Multiple definitions of custom header tags

If the tags are present only once in the header in its entirety, the access to the tags is the same as for any other line (see the Tags chapter).

However, the specification does not forbid custom tags to be defined with different values in different header lines (which we name “multi-definition tags”). This particular case is handled in the next sections.

Reading multi-definitions tags

Reading, validating and setting the datatype of multi-definition tags is done using the same methods as for all other lines (see the Tags chapter). However, if a tag is defined multiple times on multiple H lines, reading the tag will return a list of the values on the lines. This array is an instance of the subclass gfapy.FieldArray of list.

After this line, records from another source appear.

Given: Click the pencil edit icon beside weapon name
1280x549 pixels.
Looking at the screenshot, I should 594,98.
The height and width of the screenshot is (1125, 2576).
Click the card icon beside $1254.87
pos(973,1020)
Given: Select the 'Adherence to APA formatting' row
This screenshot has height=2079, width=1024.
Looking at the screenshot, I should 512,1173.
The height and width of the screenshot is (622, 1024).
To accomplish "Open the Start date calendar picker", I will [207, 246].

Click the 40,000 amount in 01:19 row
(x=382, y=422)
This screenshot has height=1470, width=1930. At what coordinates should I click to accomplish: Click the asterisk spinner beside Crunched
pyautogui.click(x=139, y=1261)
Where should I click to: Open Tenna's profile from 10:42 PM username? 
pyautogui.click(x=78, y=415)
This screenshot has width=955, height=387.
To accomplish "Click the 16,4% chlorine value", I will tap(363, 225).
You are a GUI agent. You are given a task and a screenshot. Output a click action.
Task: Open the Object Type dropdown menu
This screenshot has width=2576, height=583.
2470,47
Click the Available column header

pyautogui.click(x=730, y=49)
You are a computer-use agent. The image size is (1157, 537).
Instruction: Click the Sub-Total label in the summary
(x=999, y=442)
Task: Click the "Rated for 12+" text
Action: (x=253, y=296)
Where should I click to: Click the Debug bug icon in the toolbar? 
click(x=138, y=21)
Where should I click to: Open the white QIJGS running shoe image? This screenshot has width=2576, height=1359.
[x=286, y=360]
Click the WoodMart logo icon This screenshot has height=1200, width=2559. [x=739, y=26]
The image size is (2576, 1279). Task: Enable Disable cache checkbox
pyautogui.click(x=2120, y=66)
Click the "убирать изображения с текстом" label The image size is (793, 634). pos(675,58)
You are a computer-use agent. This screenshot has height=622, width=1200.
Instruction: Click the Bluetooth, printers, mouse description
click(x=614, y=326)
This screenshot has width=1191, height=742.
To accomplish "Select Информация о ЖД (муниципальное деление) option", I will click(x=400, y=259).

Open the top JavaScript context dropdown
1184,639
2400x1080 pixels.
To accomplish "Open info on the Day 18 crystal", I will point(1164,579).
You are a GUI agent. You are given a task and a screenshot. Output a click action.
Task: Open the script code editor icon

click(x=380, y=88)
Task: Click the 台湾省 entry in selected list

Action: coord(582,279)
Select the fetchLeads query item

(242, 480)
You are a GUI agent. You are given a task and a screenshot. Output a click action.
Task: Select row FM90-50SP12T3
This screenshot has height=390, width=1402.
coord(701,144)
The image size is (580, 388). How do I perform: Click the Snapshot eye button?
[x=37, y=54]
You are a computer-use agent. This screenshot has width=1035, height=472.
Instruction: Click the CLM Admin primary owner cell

>>> gfa.add_line("H\txx:i:1") 
>>> gfa.add_line("H\txx:i:2") 
>>> gfa.add_line("H\txx:i:3") 
>>> gfa.header.xx
gfapy.FieldArray('i',[1, 2, 3])

Setting tags

There are two possibilities to set a tag for the header. The first is the normal tag interface (using set or the tag name property). The second is to use add. The latter supports multi-definition tags, i.e. it adds the value to the previous ones (if any), instead of overwriting them.

>>> gfa = gfapy.Gfa()
>>> gfa.header.xx
>>> gfa.header.add("xx", 1)
>>> gfa.header.xx
1
>>> gfa.header.add("xx", 2)
>>> gfa.header.xx
gfapy.FieldArray('i',[1, 2])
>>> gfa.header.set("xx", 3)
>>> gfa.header.xx
3

Modifying field array values

Field arrays can be modified directly (e.g. adding new values or removing some values). After modification, the user may check if the array values remain compatible with the datatype of the tag using the validate_field`() method.

>>> gfa = gfapy.Gfa()
>>> gfa.header.xx = gfapy.FieldArray('i',[1,2,3])
>>> gfa.header.xx
gfapy.FieldArray('i',[1, 2, 3])
>>> gfa.header.validate_field("xx")
>>> gfa.header.xx.append("X")
>>> gfa.header.validate_field("xx")
Traceback (most recent call last):
...
gfapy.error.FormatError: ...

If the field array is modified using array methods which return a list or data of any other type, a field array must be constructed, setting its datatype to the value returned by calling get_datatype() on the header.

>>> gfa = gfapy.Gfa()
>>> gfa.header.xx = gfapy.FieldArray('i',[1,2,3])
>>> gfa.header.xx
gfapy.FieldArray('i',[1, 2, 3])
>>> gfa.header.xx = gfapy.FieldArray(gfa.header.get_datatype("xx"),
... list(map(lambda x: x+1, gfa.header.xx)))
>>> gfa.header.xx
gfapy.FieldArray('i',[2, 3, 4])

String representation of the header

For consistency with other line types, the string representation of the header is a single-line string, eventually non standard-compliant, if it contains multiple instances of the tag. (and when calling field_to_s() for a tag present multiple times, the output string will contain the instances of the tag, separated by tabs).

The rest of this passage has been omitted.